-- BEGIN Records to use --

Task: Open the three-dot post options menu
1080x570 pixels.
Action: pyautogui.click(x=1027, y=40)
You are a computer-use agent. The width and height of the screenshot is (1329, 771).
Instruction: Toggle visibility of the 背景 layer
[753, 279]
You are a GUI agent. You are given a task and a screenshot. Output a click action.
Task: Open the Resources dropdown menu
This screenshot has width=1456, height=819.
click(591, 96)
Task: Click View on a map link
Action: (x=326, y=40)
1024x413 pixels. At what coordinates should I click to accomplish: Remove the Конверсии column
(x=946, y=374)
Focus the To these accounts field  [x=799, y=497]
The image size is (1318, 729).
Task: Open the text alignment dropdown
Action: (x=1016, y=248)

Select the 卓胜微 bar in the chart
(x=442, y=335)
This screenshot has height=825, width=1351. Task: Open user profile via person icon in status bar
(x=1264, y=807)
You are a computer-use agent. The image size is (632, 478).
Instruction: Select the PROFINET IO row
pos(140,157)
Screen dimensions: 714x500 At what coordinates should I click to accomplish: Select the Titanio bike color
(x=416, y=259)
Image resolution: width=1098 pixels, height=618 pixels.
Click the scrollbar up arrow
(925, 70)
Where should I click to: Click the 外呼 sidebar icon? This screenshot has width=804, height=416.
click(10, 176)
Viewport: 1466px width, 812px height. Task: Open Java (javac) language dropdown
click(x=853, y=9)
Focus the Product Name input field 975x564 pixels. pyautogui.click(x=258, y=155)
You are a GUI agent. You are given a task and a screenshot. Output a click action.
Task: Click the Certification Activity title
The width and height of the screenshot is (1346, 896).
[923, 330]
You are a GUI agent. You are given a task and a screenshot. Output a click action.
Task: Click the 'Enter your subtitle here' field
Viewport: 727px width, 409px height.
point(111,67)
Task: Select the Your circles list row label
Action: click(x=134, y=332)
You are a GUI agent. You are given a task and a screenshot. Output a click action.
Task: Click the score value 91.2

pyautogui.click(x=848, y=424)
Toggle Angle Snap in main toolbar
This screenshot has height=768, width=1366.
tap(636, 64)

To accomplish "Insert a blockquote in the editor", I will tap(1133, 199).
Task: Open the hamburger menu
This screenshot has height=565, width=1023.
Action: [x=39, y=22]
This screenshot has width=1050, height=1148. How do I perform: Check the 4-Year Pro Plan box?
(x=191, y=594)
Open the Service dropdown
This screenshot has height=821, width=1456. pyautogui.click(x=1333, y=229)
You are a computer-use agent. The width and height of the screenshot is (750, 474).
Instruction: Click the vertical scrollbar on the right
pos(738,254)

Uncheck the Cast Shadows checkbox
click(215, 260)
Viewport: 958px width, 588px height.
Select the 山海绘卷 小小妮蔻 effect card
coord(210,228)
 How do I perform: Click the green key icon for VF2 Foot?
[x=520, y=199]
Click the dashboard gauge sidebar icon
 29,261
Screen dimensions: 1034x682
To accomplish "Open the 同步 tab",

-- END Records to use --

Exercise prompt | Please reproduce in full every line of the records between the lines holding "You are a computer-use agent. The image" and "click(10, 176)", inclusive, shifting each coordinate in the answers up by 98. Give only those lines.

Final result |
You are a computer-use agent. The image size is (632, 478).
Instruction: Select the PROFINET IO row
pos(238,255)
Screen dimensions: 714x500 At what coordinates should I click to accomplish: Select the Titanio bike color
(x=514, y=357)
Image resolution: width=1098 pixels, height=618 pixels.
Click the scrollbar up arrow
(1023, 168)
Where should I click to: Click the 外呼 sidebar icon? This screenshot has width=804, height=416.
click(108, 274)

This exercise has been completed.